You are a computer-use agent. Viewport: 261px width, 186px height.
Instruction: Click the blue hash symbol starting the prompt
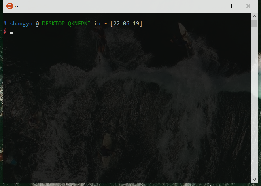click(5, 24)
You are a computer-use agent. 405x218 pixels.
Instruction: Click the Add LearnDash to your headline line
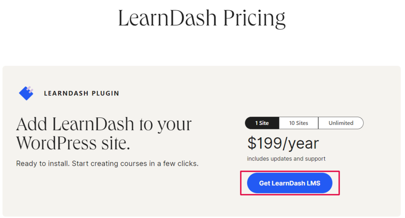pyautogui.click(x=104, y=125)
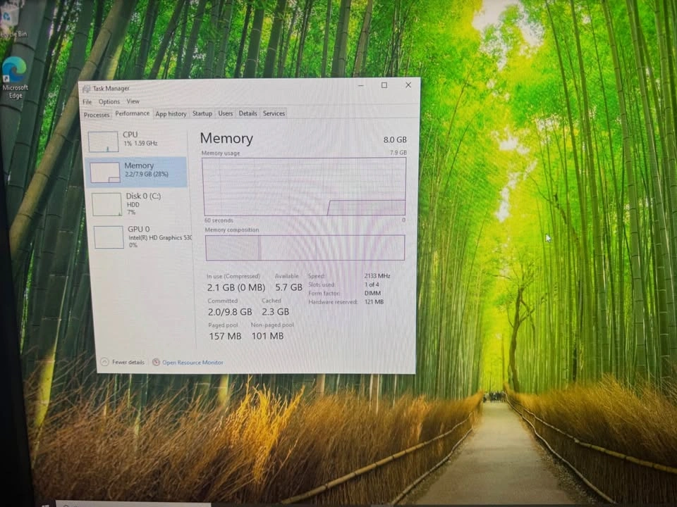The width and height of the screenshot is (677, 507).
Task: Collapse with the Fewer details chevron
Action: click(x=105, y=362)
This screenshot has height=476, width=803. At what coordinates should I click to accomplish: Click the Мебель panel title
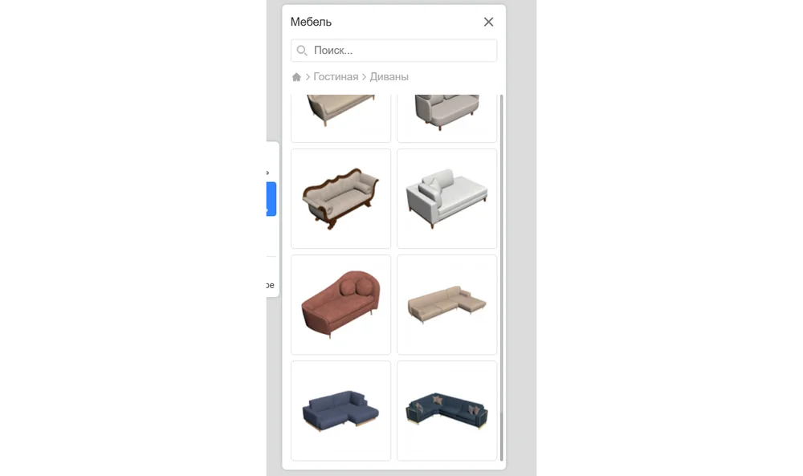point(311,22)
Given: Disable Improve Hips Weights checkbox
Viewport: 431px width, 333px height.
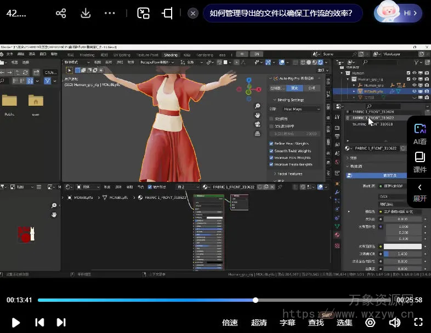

-*-*-

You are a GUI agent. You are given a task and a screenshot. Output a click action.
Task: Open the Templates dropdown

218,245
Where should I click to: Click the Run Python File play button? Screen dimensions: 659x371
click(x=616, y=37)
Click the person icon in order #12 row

-*-*-

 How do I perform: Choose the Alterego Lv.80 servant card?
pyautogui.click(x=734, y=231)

-*-*-

Return word for word the lines above from the line with "You are a GUI" to the line with "Click the person icon in order #12 row", including both and leaving out all others.

You are a GUI agent. You are given a task and a screenshot. Output a click action.
Task: Open the Templates dropdown

218,245
Where should I click to: Click the Run Python File play button? Screen dimensions: 659x371
click(x=616, y=37)
Click the person icon in order #12 row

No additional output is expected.